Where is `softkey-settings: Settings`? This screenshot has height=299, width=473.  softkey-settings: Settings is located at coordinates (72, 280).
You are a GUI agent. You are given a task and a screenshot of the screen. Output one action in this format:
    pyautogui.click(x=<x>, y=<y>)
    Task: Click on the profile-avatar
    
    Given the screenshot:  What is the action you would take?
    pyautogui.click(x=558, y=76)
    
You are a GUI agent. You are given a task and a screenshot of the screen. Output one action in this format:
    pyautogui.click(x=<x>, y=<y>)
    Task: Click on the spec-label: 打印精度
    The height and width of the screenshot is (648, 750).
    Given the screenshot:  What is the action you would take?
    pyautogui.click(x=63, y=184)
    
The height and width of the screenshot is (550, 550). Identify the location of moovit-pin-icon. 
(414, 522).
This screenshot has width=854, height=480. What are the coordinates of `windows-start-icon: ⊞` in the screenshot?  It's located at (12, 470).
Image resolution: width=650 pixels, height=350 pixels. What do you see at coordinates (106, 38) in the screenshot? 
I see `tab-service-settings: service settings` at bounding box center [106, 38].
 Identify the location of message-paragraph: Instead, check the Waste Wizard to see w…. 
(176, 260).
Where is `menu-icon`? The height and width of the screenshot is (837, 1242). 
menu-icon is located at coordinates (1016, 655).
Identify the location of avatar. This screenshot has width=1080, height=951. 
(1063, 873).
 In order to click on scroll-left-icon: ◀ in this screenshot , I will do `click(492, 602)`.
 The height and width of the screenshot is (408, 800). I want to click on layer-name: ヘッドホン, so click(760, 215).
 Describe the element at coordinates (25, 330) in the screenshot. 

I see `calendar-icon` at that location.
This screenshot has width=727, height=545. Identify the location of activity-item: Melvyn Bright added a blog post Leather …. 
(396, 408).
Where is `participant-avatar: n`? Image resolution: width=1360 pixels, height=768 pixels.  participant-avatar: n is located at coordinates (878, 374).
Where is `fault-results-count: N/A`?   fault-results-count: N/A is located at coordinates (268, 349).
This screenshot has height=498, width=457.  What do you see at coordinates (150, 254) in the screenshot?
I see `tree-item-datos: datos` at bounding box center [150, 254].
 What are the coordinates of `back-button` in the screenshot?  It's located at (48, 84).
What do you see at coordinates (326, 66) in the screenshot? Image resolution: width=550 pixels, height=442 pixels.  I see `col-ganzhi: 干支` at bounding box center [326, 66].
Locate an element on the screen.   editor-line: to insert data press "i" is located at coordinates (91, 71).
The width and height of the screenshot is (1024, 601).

Exercise objective
Transcribe the lines above verbatim, from the line containing "This screenshot has height=498, width=457." through the line containing "at (48, 84).".

Exercise solution
This screenshot has height=498, width=457.  What do you see at coordinates (150, 254) in the screenshot?
I see `tree-item-datos: datos` at bounding box center [150, 254].
 What are the coordinates of `back-button` in the screenshot?  It's located at (48, 84).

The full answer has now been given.